June 28 - July 9, 2000

DATE: June 28 - July 9, 2000
LOCATION: Baltimore, New York and New London
ENTERED BY:

 

Captain Daniel S. Parrott

 

Tug getting Close OpSail Baltimore - Grasping for the Silver Lining

For we aboard Pride of Baltimore II, OpSail Baltimore was deeply marred when the ship was struck by a tug boat while laying at her berth at the Inner Harbor. Aside from the damage to the steering gear, months of hard labor preparing the vessel to look her very best for this event were undone. Rather than opening the ship to the eager throngs on the dock, we were compelled to close the ship to effect repairs during our remaining days in Baltimore. This disappointed not only ourselves, but many of the visitors as well. But the work got done and when Pride II sailed out a few days later, there was no visible sign of the mishap having ever occurred. If I could, I would wish the whole thing away. But in the absence of that option, I don't mind saying that we are proud of the way we were able to come back from it and meet all our remaining obligations.

Fire Boats Welcome Every cloud has a silver lining, as the saying goes, and so did this particular cloud. For one, the crew recognized the gravity of the situation and pulled together with a will that surpassed ordinary professionalism. Bringing brains, brawn, and a bit of luck to bear, Pride II was able to take her appointed position at the head of the Parade of Sail departing Baltimore. This is an honor not likely to come our way for many years.

Mayor O'Malley and Dan Mayor Martin O'Malley joined us as far as Fort McHenry.

Reception on the Pride Another silver lining lies in the interest and concern that the incident generated. For days, the media swarmed over us. We were the top story of OpSail Baltimore. CNN carried the story as far as the West Coast, and local television stations covered us daily. Speaking more to the heart, however, was the spontaneous outpouring of concern from ordinary folk on the dock. All sorts of people paused to inquire as to whether we were all right and if the repairs were going okay. "How is our Pride?" they asked. When told that we working to make the parade, people invariably gave us a big "thumbs up" or punched a fist skyward in support. This sort of unofficial encouragement from ordinary citizens was perhaps the best part about getting hit by a tug boat in our home port.
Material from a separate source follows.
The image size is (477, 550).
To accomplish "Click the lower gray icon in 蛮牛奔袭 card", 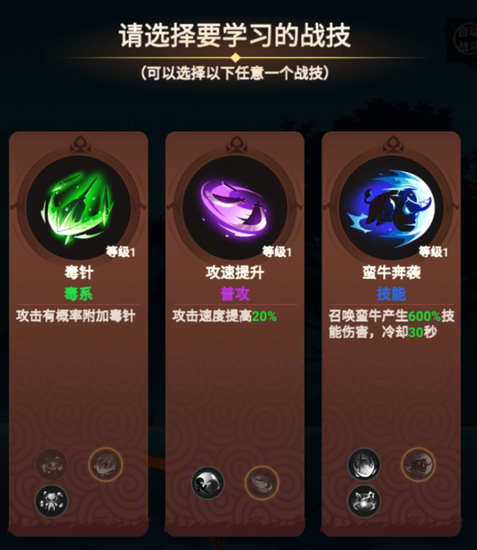I will [x=364, y=501].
It also reminded us that people really do care deeply about "their Pride."

Cadets Rig the Gayas
We had a pleasant day for the parade out of Baltimore. I am sure that everything went exactly according to plan but, of course, the head of the line is not much of a vantage point. The Simon Bolivar had an engine failure and had to anchor. Always something, eh? Spectator craft were thick along the channel. Once below the Key Bridge and free of the straitjacket of parade formation, the fleet scattered to the winds, some heading south for the ocean, some heading north for the Chesapeake and Delaware Canal. The local boats headed back to Baltimore.

Off to New York

Pride II headed north and soon met up with the Harvey Gamage. The focsle of this venerable schooner has been home to many a sailor over the years, myself included. Over the radio, it was quickly agreed that the two schooners would head for the Sassafras River to take anchorage and pass the night in one another's company. Ships passing in the night, so to speak. Evidently our divergence from the prescribed road to New York City was a source of alarm and consternation for some nearby pleasure boaters. No sooner had we left the channel but an agitated voice called the Coast Guard to notify them that not one, but two, tall ships had left the channel and were heading for the Sassafras River. After a prolonged pause, the Coast Guard replied, "Sir, we have no control over where the tall ships go." One anxious boater radioed to another, "I sure hope they know where they're going." Before the entire boating community of the upper Chesapeake Bay flew into a panic and tried to tow us back into the channel, I notified the boater of our intention to anchor for the night. The radio went quiet.

The crew of the Harvey Gamage paid us a visit once all was squared away. We swapped news, yarns, and scuttlebutt, the way you do on a summer's eve, swinging to the hook. Chris Cleary, who sailed as Second Mate aboard Pride II last year, is an officer on the Gamage now. With miles to go before our next fandango in New York, it was an early night. This was just as well because a squall ripped through at about midnight while we were tidebound and had us all up and hopping about in the rain for awhile. In the process, we discovered a few new leaks in the deck in the area where the tug boat hit. Have to bump down the caulking and get some fresh pitch on those.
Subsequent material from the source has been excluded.